For statistics and analyzes in microdata.no, datasets created through the command
import are normally used. These are data sets of the “wide” type, where information about all units in a population is structured horizontally at a variable level. The new
reshape-to-panel command now makes it possible to change the data structure to long-format (panel-format), where information about each unit (individual) is structured vertically at the observation / record level.

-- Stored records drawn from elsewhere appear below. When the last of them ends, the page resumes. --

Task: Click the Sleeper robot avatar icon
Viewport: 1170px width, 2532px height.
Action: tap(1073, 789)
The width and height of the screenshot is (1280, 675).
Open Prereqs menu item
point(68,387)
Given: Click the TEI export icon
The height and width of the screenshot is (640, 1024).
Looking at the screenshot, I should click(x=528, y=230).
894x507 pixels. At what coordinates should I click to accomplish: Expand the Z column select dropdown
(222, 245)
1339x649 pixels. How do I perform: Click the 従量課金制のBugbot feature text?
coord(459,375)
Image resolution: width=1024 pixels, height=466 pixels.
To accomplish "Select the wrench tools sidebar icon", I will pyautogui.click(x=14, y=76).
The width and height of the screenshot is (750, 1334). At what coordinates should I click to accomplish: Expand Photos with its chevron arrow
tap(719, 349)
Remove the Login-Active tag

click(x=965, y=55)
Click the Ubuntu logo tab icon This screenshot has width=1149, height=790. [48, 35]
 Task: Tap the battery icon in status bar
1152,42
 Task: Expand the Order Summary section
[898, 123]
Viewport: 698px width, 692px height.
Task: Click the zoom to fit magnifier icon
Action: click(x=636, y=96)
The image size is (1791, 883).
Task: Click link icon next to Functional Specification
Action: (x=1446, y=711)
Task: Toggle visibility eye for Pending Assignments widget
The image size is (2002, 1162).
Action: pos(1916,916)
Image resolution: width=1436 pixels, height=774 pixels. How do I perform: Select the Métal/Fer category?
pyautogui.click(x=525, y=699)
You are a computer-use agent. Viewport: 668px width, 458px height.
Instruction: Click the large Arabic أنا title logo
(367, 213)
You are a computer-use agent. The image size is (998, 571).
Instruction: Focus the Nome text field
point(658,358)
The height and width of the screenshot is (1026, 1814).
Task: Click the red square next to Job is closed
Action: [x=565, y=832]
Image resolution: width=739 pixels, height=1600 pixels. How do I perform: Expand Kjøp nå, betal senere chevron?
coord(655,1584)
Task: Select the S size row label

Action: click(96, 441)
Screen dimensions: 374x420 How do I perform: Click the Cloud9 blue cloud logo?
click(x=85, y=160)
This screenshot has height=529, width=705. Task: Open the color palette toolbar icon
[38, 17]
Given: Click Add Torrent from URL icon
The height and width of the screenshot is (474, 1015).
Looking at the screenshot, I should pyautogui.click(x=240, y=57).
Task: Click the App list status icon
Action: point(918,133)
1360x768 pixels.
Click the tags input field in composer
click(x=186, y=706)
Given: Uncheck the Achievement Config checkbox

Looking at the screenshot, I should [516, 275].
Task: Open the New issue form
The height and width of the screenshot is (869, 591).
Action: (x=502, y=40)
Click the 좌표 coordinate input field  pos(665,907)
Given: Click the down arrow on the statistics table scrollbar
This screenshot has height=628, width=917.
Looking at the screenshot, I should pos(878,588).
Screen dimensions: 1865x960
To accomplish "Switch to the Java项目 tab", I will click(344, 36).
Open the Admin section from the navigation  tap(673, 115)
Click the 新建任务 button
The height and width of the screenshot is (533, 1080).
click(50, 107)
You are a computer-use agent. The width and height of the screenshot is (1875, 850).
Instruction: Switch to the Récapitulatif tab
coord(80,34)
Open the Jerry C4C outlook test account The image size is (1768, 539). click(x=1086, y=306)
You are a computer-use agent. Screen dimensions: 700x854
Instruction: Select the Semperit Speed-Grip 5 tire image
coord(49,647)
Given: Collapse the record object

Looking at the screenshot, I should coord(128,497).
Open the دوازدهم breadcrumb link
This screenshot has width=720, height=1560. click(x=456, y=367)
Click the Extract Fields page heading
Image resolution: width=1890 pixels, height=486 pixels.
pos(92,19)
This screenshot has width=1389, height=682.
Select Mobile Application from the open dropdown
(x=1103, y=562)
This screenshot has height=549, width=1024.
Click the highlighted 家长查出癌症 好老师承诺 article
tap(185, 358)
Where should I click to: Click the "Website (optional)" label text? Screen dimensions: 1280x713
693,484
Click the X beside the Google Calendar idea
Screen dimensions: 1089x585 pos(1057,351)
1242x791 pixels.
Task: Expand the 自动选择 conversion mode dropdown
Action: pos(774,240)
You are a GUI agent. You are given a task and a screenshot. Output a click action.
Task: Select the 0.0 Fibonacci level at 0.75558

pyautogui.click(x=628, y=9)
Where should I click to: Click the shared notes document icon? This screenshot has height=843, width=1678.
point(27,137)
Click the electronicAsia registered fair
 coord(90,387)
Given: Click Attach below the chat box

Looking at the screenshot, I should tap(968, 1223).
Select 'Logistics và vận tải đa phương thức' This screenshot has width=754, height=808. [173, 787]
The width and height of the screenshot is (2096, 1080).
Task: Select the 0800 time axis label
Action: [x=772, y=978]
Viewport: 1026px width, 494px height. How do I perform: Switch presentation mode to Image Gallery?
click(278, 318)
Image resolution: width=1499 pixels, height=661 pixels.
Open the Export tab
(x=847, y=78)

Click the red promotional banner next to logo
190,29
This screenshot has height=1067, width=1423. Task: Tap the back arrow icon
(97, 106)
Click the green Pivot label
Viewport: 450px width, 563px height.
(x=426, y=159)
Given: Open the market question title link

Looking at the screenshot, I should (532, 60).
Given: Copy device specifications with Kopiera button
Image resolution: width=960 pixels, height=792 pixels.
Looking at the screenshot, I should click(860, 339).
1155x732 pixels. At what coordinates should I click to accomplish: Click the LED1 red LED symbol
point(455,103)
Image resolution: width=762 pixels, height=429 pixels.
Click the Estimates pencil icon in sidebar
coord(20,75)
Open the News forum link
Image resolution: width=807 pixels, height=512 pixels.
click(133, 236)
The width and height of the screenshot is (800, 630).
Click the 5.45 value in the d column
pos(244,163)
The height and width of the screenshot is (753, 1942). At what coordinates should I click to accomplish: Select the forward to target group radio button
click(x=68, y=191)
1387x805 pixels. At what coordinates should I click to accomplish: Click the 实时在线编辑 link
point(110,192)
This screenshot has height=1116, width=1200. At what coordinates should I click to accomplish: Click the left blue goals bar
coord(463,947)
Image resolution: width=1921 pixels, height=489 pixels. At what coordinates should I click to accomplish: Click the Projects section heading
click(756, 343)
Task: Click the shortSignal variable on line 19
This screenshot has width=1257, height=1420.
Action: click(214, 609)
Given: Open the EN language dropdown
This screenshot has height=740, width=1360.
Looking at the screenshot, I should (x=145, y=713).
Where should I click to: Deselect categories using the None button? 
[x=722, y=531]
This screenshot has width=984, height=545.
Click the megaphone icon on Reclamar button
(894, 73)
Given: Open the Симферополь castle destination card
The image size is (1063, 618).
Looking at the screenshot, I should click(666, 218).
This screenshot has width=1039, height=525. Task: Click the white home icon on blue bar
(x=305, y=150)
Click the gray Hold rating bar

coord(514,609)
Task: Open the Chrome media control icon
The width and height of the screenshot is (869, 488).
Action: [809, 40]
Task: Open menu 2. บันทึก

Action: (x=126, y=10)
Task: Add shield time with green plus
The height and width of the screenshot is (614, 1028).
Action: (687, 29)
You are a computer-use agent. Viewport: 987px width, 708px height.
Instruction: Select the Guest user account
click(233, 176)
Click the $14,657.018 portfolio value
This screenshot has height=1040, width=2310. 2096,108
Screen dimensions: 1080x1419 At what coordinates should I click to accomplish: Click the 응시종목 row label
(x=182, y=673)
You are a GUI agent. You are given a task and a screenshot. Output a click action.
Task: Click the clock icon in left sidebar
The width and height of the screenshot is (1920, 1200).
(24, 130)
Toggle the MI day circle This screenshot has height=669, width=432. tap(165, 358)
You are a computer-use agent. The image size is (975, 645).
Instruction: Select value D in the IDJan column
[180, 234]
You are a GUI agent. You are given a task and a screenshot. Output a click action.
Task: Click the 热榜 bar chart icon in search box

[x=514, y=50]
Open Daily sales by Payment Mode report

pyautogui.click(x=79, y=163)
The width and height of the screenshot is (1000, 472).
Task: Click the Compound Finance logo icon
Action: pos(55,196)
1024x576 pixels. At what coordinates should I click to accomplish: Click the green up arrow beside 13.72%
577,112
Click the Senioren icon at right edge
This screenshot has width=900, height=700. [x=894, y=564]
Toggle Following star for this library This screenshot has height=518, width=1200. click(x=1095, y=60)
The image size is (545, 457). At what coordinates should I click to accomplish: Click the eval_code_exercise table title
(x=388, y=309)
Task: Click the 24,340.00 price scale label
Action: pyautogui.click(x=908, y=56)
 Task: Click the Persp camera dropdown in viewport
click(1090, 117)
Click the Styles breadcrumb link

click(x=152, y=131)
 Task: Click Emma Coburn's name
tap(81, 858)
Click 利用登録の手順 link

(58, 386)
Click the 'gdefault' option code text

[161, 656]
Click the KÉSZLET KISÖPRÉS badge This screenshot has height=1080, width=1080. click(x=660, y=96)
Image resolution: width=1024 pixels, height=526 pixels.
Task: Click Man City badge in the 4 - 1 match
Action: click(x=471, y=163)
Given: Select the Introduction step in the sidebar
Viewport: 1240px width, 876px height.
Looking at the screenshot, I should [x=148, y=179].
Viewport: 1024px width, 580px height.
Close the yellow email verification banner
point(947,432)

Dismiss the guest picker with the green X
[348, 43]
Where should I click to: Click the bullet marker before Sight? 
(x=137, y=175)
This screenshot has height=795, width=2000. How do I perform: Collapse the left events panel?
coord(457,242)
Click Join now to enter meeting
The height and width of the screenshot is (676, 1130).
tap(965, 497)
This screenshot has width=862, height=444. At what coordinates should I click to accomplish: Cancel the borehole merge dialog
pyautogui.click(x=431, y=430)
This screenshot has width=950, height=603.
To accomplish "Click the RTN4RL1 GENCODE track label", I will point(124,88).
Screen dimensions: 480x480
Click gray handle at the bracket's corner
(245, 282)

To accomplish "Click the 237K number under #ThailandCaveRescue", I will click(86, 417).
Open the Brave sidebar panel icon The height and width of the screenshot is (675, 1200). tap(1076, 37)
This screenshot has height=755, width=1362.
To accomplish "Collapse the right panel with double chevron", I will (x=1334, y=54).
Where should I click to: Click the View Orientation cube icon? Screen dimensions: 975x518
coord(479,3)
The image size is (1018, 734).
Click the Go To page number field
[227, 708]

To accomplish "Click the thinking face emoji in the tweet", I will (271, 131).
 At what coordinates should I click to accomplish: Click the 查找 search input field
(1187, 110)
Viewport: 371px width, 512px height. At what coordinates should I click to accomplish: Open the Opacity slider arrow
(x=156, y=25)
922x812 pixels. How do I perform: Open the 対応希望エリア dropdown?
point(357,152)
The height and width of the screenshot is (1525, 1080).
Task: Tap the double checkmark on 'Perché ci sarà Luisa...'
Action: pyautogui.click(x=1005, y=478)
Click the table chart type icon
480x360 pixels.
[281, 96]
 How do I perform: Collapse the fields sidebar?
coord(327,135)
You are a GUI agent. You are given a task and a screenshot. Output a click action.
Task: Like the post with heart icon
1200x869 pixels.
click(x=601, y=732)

Variables that are measured over several times and that you want in long / panel format, must be named through
reshape-to-panel with specified prefixes that consist of the letters (prefix) from the original variable in the wide dataset. Other variables for which no prefix is specified, typically information that is only measured once (gender, country of birth, etc), are automatically defined as fixed information and the values for these are repeated for all sub-levels of each unit.
The script below shows how to use
reshape-to-panel in practice. First, a standard dataset of the wide type is created, consisting of a 1% random sample of all who were registered as resident in Norway as of 1/1 2018. In addition, the variables regstat (register status), sivstand (marital status) and lønn (annual salary) are imported for the years 2018-2020, as well as the fixed information kjønn (gender). Then the
reshape-to panel command is used to restructure the dataset to long-format (panel data). The data we want in long / panel format is specified by entering the prefix of the sets of variables (the letter part preceding the digit that is linked to the year or the like), in this case regstat, sivstand and lønn. Gender is a fixed information, and we therefore do not need to include a variable prefix for this in the command expression. The finished long dataset will include the variable date@panel which contains the value of the sublevel of each unit. In this case, all units will have sub-levels 18, 19 and 20 (i.e. three sub-levels / observations / records each).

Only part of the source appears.